A high percentage of Indian stocks have generated over 20 per cent CAGR in the last 20 years in US dollar terms, according to a study. In comparison with China, US and Japan, this performance was outlandish, beating the return produced by them by a huge mile.
“In a 20-year period, 23 per cent of BSE 500’s companies generated 20 per cent+ dollar CAGR versus 1 per cent or fewer in the other three indices,” revealed a study by IIFL Institutional Equity Research.
BSE-500 continues to be made up of very strong return generators — of the current 500 constituents, 267 were in existence 20 years ago, and of those, 60 per cent generated more than 20 per cent returns. The corresponding numbers for the indices of other countries are in single digits, it said.

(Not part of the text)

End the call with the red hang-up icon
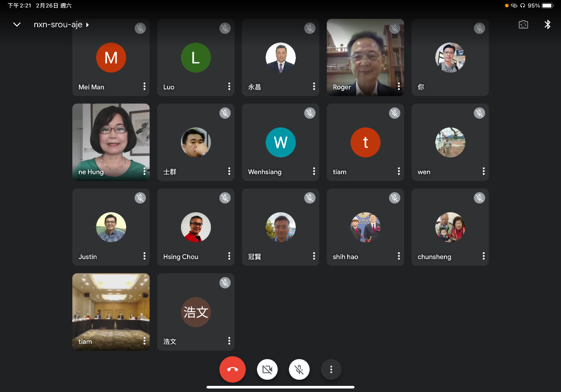561x392 pixels. click(232, 369)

In other words, a dollar invested in each of the stocks of the BSE 500 would have totalled up to $1,445 whereas it would have been $1,381 for S&P500.
Industrials, materials lead
Industrials and materials have done the best, but even the lowest-return sector — real estate — has delivered much more than equal-weight portfolios (EWP) from the other indices, according to the study. An EWP in BSE 500 would have returned 20 per cent vs 5.3-9.5 per cent in the others.

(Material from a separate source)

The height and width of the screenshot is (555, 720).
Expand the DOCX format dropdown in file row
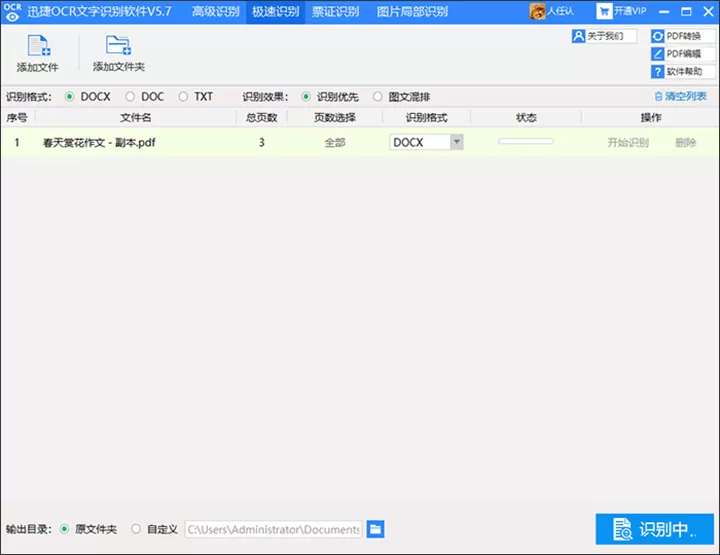tap(456, 142)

Adani Enterprises, Bajaj Finance, Titan Co, SRF, Havells India and Kajaria Ceramics were the top performers with returns ranging from 35 per cent to 50 per cent.
While the BSE 500 index grew 20.3 per cent in 20-year timeframe, US-500, Shanghai Comp and Topix500 gave 9.5 per cent, 7.5 per cent and 5.3 per cent growth, respectively.

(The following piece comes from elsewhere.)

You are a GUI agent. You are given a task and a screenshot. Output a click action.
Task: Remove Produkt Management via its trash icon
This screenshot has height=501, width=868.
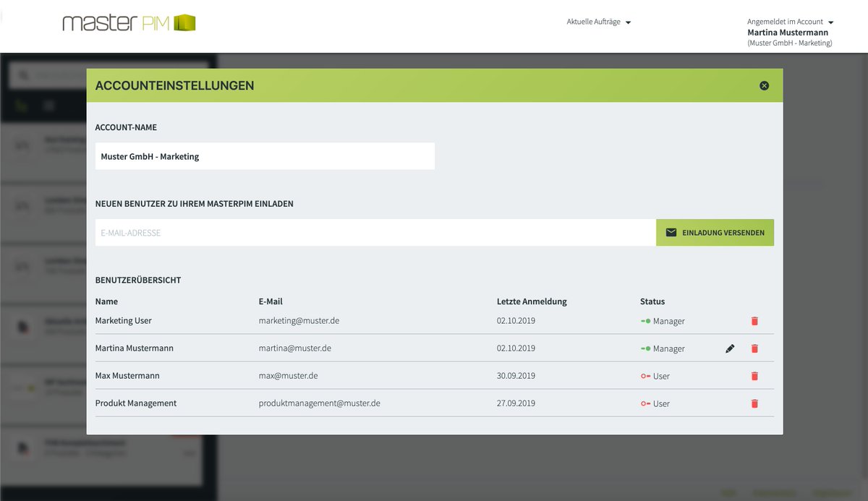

“We show than Indian stock returns’ superiority is regardless of 20-year/10-year/5-year frame, or hit ratio measured on the original index companies or current, or on EWP returns. A counter argument could be that India was a small market back then, but even now India is only 3 per cent of global m-cap,” it clarified.
“We applied the number of companies for which there is 20-year data as the denominator mainly since the Shanghai Composite has had the number of index constituents rise 2.6x in 20 years. So this was one way to make the proportions comparable,” IIFL Research said.
Several factors such as strong bank balance sheets and regulation, a decade of corporate deleveraging and a supportive policy environment will ensure that the outperformance will continue, the domestic brokerage firm said.